§ EXERCISE INSTRUCTIONS:
Your task is to reproduce, exactly and only, the lines running from the line containing "Viewport: 1917px width, 913px height." to the end of the data below, both included.

Stored data:
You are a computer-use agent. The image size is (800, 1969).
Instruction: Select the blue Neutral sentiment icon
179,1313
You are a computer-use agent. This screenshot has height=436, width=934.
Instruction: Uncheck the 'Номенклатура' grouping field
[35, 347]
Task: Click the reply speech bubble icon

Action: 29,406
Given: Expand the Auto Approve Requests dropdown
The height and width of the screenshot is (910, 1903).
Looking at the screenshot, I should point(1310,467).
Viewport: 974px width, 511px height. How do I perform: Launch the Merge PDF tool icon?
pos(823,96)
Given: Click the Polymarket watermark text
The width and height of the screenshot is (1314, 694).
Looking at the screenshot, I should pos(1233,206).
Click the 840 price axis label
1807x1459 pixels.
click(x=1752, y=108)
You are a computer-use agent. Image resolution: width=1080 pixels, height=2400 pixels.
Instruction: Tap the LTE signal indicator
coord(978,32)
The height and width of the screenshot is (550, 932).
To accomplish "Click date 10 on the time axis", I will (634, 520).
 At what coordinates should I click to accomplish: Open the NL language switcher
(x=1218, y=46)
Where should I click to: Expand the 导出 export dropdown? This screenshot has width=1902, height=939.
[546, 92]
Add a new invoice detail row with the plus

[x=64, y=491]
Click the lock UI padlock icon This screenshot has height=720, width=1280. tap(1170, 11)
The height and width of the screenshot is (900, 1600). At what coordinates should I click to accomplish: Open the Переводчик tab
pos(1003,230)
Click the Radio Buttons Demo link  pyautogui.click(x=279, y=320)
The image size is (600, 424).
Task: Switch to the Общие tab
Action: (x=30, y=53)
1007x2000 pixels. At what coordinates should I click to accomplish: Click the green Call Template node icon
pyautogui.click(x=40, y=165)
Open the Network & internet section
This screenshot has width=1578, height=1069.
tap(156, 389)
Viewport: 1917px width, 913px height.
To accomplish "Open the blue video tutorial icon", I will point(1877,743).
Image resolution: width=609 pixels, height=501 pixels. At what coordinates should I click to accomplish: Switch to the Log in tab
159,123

§ TASK RESPONSE:
Viewport: 1917px width, 913px height.
To accomplish "Open the blue video tutorial icon", I will point(1877,743).
Image resolution: width=609 pixels, height=501 pixels. At what coordinates should I click to accomplish: Switch to the Log in tab
159,123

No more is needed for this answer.